begin Data provided
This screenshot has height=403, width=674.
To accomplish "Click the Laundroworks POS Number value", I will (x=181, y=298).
end Data provided
begin Data provided
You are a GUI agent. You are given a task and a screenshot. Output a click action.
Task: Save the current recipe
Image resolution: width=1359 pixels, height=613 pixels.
end Data provided
begin Data provided
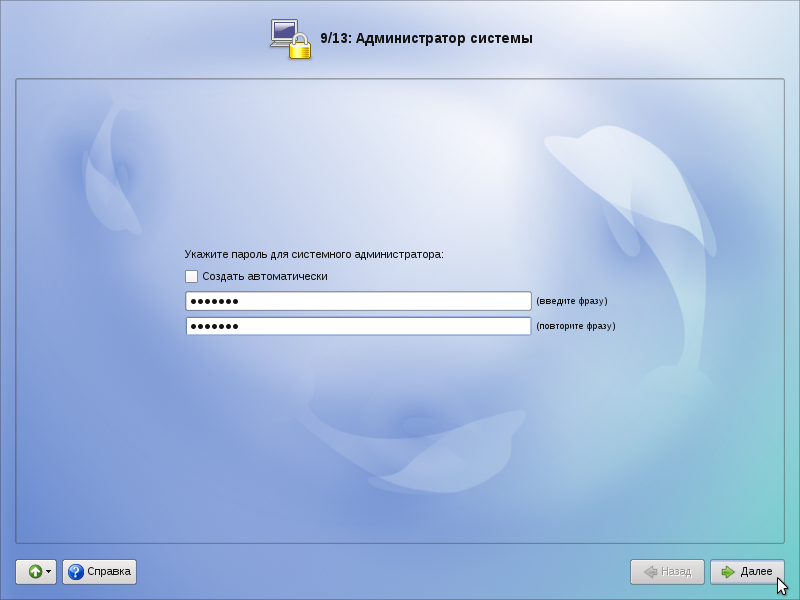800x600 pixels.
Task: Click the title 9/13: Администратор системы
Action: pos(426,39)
end Data provided
#### The task:
Please reproduce the lines of the records starting at the line containing "This screenshot has height=403, width=674." and ending after the line containing "will (x=181, y=298).", including both.

#### Exercise solution:
This screenshot has height=403, width=674.
To accomplish "Click the Laundroworks POS Number value", I will (x=181, y=298).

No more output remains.